EUCLIDE d'Alexandrie,
grec, vers -330/-260 |
On ne possède pas d'informations précises sur la vie d'Euclide et sur la période précise où il vécut. Il semble avoir été dans la force de l'âge vers -285 avant J.-C., qu'il étudia à Athènes à l'École des successeurs de Platon et qu'il s'établit à Alexandrie, sur l'invitation de Ptolémée II, roi d'Égypte, où Apollonius fut un de ses élèves.
➔ Le nom d'Euclide se rattache à de nombreux concepts mathématiques, il s'agit cependant d'éviter tout anachronisme.
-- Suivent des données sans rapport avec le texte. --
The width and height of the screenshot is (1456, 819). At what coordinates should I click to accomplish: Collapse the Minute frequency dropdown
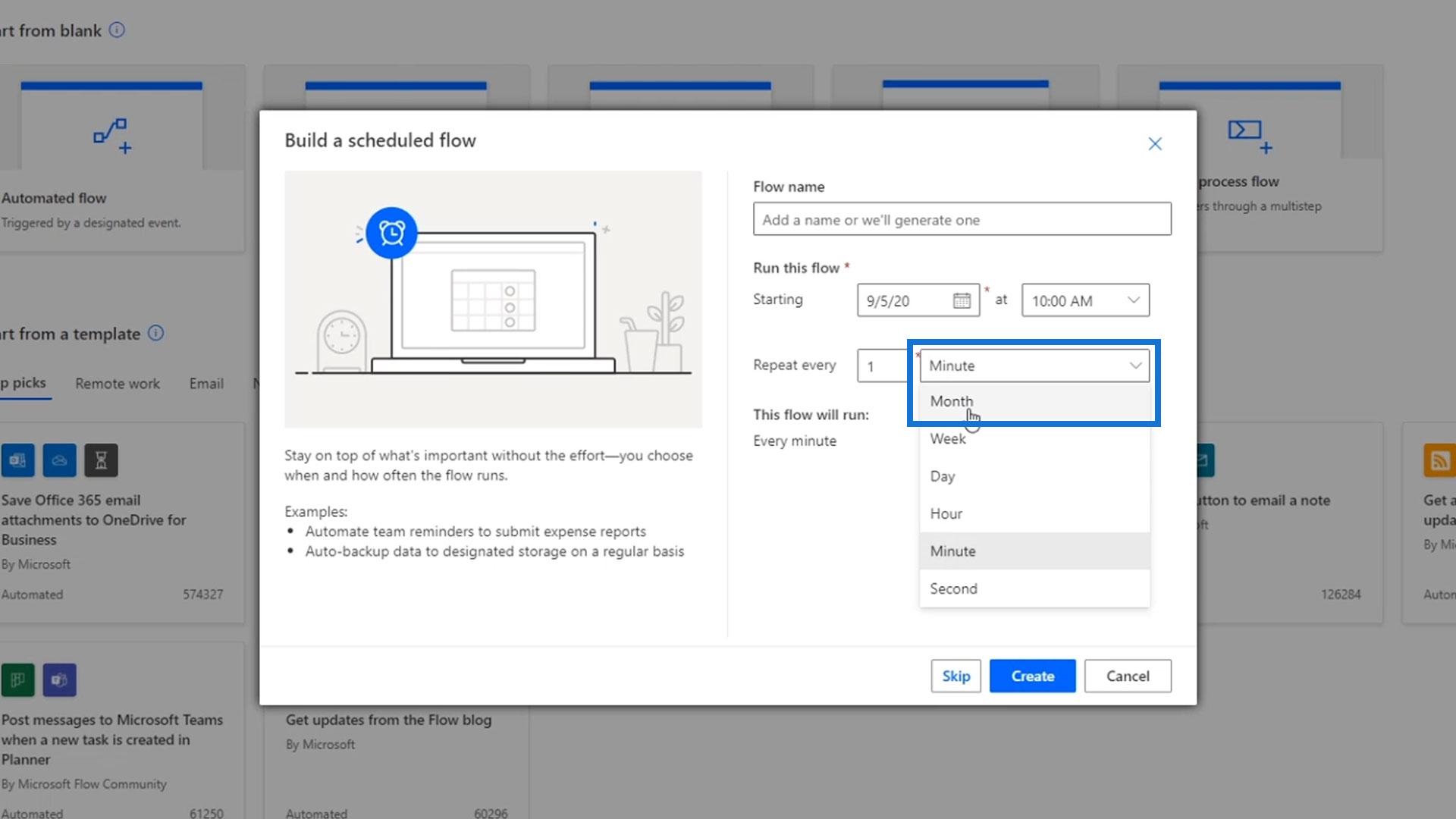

Des appellations comme : distance euclidienne, espace vectoriel euclidien, espace localement euclidien, norme euclidienne, veulent rappeler que le contexte mathématique sous-jacent est compatible avec la géométrie élémentaire de ce grand (immense, génial) mathématicien.
» Plan euclidien , distance , norme , espaces topologiques
Les Éléments d'Euclide, œuvre monumentale en treize livres, nous sont heureusement parvenus et auront marqué toutes les générations de mathématiciens jusqu'à nos jours : synthèse des mathématiques connues à son époque auxquelles il apporte compléments, démonstrations et rigueur en arithmétique, algèbre et géométrie.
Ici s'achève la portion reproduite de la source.